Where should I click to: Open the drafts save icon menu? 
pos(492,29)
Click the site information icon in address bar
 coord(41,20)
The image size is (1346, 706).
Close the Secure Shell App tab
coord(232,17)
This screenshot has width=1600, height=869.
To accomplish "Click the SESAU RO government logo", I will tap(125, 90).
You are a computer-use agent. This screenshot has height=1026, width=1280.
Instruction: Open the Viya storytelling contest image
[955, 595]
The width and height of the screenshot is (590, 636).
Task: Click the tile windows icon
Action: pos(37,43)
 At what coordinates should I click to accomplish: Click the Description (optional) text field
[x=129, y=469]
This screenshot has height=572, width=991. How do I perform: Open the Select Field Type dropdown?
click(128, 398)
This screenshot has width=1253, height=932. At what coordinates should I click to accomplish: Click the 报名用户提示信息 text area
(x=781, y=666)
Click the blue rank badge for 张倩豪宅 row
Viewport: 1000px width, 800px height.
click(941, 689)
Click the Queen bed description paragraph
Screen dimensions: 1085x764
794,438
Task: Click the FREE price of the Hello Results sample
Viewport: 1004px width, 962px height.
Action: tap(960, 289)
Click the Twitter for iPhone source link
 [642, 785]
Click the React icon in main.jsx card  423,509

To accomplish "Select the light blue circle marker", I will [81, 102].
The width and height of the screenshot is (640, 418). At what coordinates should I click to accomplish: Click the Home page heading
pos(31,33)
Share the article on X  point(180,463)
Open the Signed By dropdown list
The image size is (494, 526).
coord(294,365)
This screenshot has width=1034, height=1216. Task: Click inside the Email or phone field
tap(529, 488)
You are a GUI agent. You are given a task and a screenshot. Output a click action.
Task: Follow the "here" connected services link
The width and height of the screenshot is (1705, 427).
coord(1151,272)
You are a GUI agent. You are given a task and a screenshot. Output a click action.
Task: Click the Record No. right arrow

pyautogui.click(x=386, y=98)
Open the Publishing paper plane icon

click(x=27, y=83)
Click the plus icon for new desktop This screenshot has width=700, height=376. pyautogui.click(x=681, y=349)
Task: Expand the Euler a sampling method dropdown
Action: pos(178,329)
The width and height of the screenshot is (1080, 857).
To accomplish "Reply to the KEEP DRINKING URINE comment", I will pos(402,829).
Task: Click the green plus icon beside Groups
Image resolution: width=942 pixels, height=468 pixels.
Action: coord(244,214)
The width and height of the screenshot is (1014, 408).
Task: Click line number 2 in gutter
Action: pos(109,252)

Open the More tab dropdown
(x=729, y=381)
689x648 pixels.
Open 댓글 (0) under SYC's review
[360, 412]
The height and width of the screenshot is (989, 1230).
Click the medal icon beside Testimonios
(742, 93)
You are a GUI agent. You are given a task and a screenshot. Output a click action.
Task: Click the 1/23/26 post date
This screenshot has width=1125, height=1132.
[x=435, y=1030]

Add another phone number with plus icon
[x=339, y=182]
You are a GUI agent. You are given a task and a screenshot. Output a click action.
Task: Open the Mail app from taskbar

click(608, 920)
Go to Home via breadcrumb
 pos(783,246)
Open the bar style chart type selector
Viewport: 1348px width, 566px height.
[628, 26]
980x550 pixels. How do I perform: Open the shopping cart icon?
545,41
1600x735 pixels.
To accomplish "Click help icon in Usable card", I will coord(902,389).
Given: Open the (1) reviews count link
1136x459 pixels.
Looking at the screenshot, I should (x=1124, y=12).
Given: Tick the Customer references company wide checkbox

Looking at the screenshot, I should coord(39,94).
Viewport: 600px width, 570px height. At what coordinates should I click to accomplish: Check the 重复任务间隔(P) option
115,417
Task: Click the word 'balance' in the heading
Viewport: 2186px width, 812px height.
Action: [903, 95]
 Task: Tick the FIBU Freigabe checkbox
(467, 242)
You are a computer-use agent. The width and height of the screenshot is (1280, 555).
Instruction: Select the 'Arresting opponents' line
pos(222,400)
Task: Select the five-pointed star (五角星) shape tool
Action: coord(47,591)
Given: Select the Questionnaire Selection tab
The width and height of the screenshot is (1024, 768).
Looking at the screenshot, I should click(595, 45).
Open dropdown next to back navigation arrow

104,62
# # #
Could you state how many lines of the entries contain the word "blue"? Only the number is wanted.

2